Une première fois en 2008, un groupe d’insurgés prend en otage 4 employés de la compagnie, avant de les relâcher quelques jours plus tard. En 2010, le groupe islamiste AQMI enlève 7 otages, dont 5 Français, otages encore détenus à l’heure actuelle. Pourtant malgré ces enlèvements, Areva n’a pas déserté le pays. Mieux, le groupe français a recommencé l’année dernière à faire revenir lentement ses expatriés sur le site. Ce retour témoigne de l’extrême importance des richesses du Niger pour le groupe.

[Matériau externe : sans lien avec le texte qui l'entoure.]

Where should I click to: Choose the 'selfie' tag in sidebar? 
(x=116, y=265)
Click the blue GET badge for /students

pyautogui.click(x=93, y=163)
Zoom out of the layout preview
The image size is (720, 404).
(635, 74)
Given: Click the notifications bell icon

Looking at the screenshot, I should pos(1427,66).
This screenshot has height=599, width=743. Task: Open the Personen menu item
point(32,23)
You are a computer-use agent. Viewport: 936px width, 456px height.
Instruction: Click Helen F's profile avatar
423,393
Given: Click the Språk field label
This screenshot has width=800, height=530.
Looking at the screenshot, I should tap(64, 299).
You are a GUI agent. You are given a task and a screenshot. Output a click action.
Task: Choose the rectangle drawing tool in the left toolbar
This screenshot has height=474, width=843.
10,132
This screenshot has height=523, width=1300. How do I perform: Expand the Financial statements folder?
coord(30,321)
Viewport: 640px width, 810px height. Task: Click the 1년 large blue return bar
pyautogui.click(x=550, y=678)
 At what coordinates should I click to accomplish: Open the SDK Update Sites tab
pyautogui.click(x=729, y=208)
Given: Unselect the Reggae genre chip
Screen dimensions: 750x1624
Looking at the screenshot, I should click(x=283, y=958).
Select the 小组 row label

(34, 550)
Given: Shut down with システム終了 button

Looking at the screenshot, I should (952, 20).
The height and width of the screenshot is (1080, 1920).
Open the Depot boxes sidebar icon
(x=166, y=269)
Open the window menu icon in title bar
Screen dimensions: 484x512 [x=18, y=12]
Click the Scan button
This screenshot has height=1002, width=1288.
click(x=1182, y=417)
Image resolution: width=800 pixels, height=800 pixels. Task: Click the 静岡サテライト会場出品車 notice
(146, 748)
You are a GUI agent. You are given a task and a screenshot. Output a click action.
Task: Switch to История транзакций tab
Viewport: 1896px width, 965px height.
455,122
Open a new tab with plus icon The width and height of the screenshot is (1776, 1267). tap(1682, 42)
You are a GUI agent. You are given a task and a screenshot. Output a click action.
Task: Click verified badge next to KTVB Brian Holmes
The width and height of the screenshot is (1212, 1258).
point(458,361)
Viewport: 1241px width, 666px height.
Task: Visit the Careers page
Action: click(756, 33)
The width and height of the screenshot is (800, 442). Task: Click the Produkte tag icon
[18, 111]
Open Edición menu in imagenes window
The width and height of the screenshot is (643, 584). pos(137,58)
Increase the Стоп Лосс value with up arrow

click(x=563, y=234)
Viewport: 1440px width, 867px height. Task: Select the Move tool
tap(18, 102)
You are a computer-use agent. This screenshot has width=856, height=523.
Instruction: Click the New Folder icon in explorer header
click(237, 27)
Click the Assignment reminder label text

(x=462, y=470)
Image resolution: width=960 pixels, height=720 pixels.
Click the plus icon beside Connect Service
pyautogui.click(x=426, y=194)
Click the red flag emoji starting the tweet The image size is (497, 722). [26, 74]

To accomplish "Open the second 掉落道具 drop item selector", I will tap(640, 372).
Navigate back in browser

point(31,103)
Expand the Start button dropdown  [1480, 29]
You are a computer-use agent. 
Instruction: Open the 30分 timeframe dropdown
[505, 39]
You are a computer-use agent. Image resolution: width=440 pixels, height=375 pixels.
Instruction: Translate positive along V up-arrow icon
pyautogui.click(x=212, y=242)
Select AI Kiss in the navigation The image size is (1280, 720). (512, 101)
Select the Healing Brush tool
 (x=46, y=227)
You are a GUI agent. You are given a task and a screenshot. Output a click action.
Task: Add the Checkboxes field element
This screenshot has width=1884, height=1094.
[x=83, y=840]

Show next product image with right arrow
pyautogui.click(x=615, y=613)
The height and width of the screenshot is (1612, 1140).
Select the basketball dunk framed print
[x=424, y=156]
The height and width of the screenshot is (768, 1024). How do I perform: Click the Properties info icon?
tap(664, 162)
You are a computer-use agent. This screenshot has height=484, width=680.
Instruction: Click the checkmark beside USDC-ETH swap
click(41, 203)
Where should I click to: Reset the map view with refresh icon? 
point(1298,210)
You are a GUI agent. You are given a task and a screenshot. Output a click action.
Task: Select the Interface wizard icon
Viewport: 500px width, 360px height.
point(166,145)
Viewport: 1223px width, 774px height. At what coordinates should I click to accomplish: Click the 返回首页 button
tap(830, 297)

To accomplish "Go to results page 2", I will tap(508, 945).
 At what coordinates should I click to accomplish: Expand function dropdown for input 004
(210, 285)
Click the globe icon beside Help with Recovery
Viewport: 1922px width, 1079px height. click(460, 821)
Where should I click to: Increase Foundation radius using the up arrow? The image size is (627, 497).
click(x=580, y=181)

Si Areva exploite actuellement 2 mines d’uranium au Niger, Somaïr et Cominak, le groupe s’accroche surtout au projet d’Imamouren.

 

Arraché de haute lutte aux groupes canadiens et chinois, Areva s’était alors réjoui d’avoir mis la main sur le 2ème plus important au monde. L’ambition d’Areva était de produire 5000 tonnes d’uranium par an à partir de 2012. L’enlèvement des employés d’Areva en 2010 a conduit le groupe à reporter son exploitation en 2014 puis 2015. Il peut sembler étonnant de voir la persévérance d’un groupe à rester dans un pays où il a subi déjà 2 problèmes majeurs, et où les groupes terroristes ont attaqué, après la prise d’otages sur le site d’In Amenas, 2 pays frontaliers. La raison est simple, les ressources en uranium sont rares.

 

Une pénurie d’uranium à venir

 

L’arrêt des mines du Niger serait catastrophique pour le groupe, et pour les Français. Depuis 1991, le marché de l’uranium est en déficit constant. Le tiers de la production manquante est assuré par le démantèlement de la production d’armes nucléaires russes, dans le cadre du programme Megatons to Megawatts.

 

Or, ce programme devrait arriver à expiration cette année. Pour s’assurer un approvisionnement constant en uranium, Areva a fait le choix d’être un acteur totalement intégré, de la mine jusqu’au retraitement du minerai. La perte de l’accès à 30% de son approvisionnement obligerait le groupe à se tourner vers les marchés internationaux pour s’approvisionner en minerai, et à dépendre des fluctuations des prix.

 

Il est probable qu’une telle démarche ferait progresser les prix de l’uranium, ce qui se répercuterait sur les prix du kWh en France. À 50$ la livre, le coût de l’uranium dans la production d’électricité représente 21%. À 100$ la livre, on passe directement à 34%, et à 44% à 150$. Actuellement autour de 42$, il faut se rappeler que les prix avaient atteint les 140$ la livre en 2007. Le risque d’un « choc uranium » du fait d’une internationalisation du conflit actuel au Mali n’est pas impossible. Reste à espérer que le Niger saura faire face à la menace militaire.